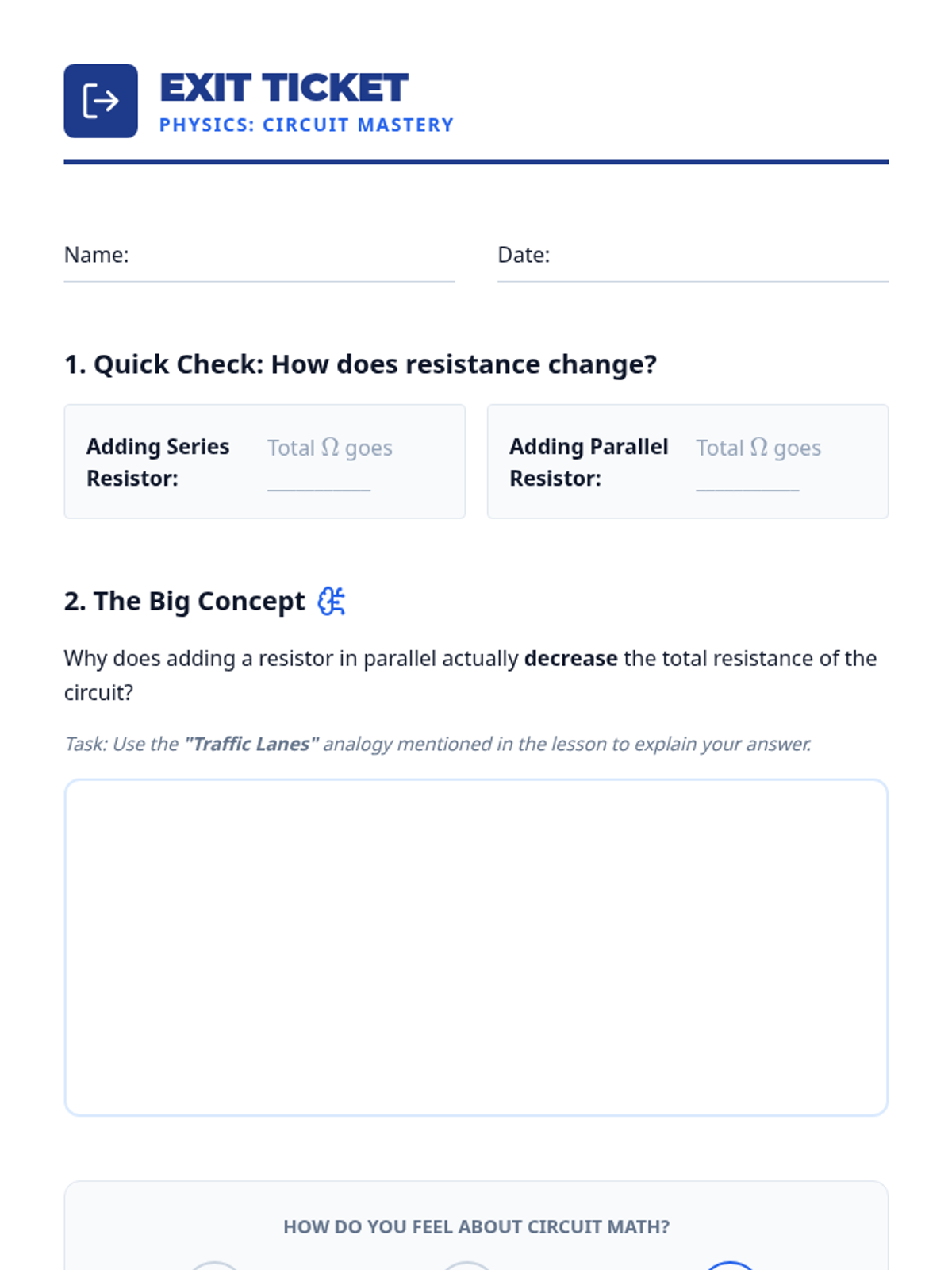
Task: Click the Quick Check question heading
Action: click(360, 364)
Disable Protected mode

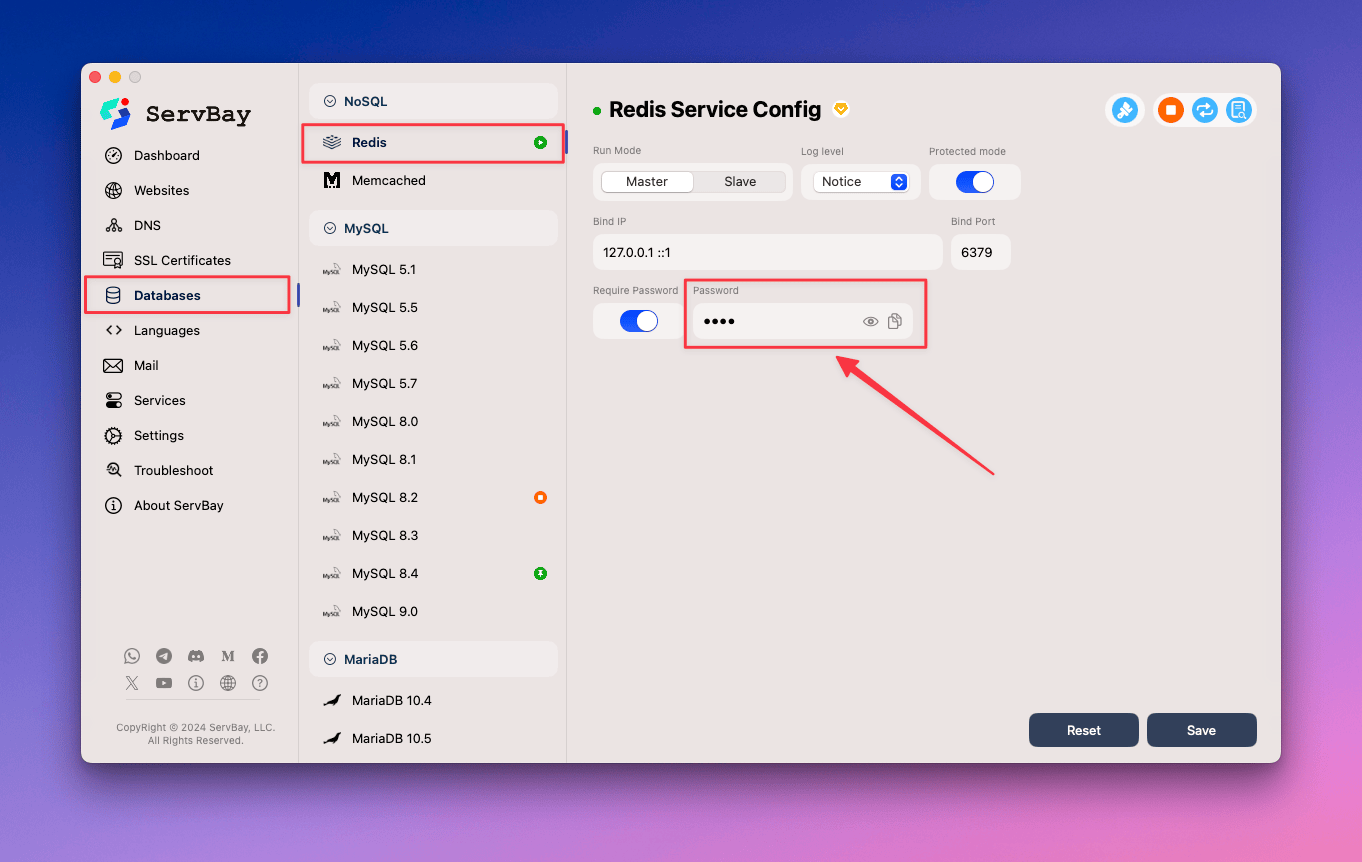[x=974, y=181]
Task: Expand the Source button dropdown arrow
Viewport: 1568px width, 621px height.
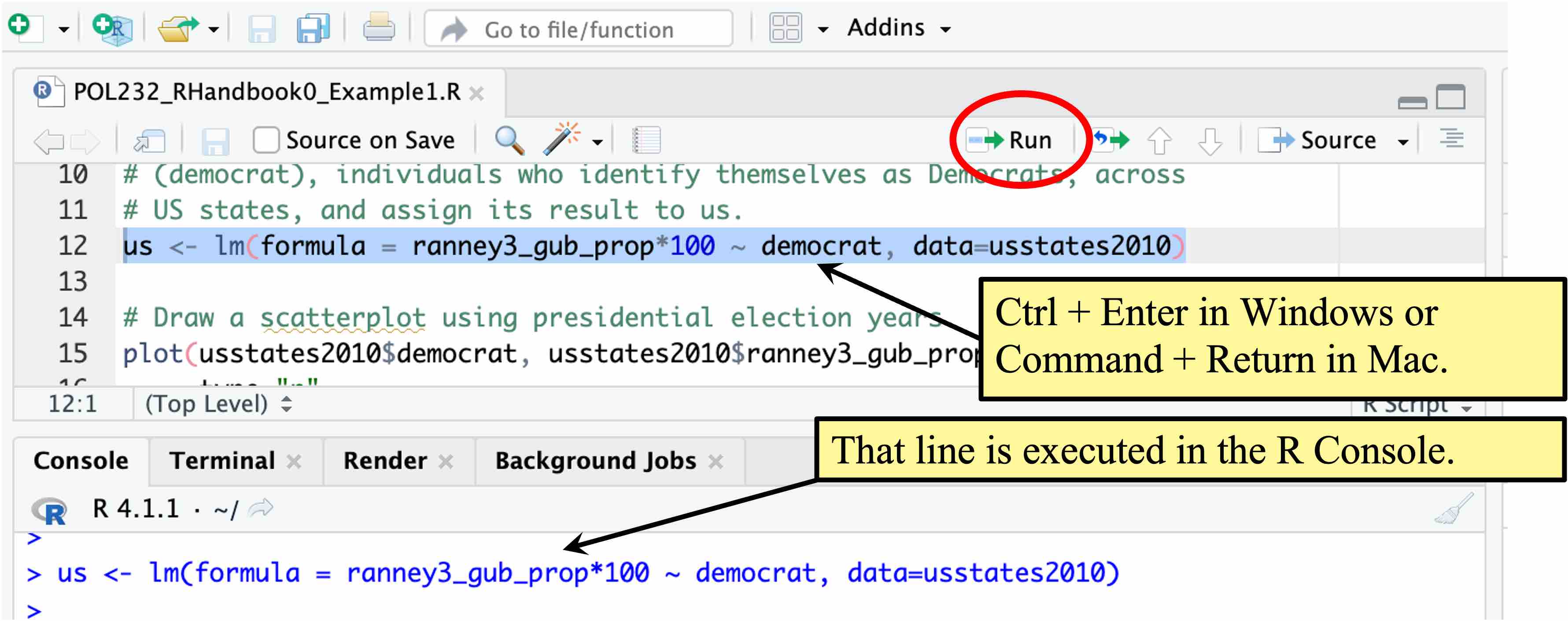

→ **Problem to work on**
Convert the stretch of lines from the one containing "Disable Protected mode" through the end into a JSON list of strings, one string per line. Skip blank lines and leave out the pictures.

→ **Right answer**
[
  "Disable Protected mode",
  "[x=974, y=181]",
  "Task: Expand the Source button dropdown arrow",
  "Viewport: 1568px width, 621px height."
]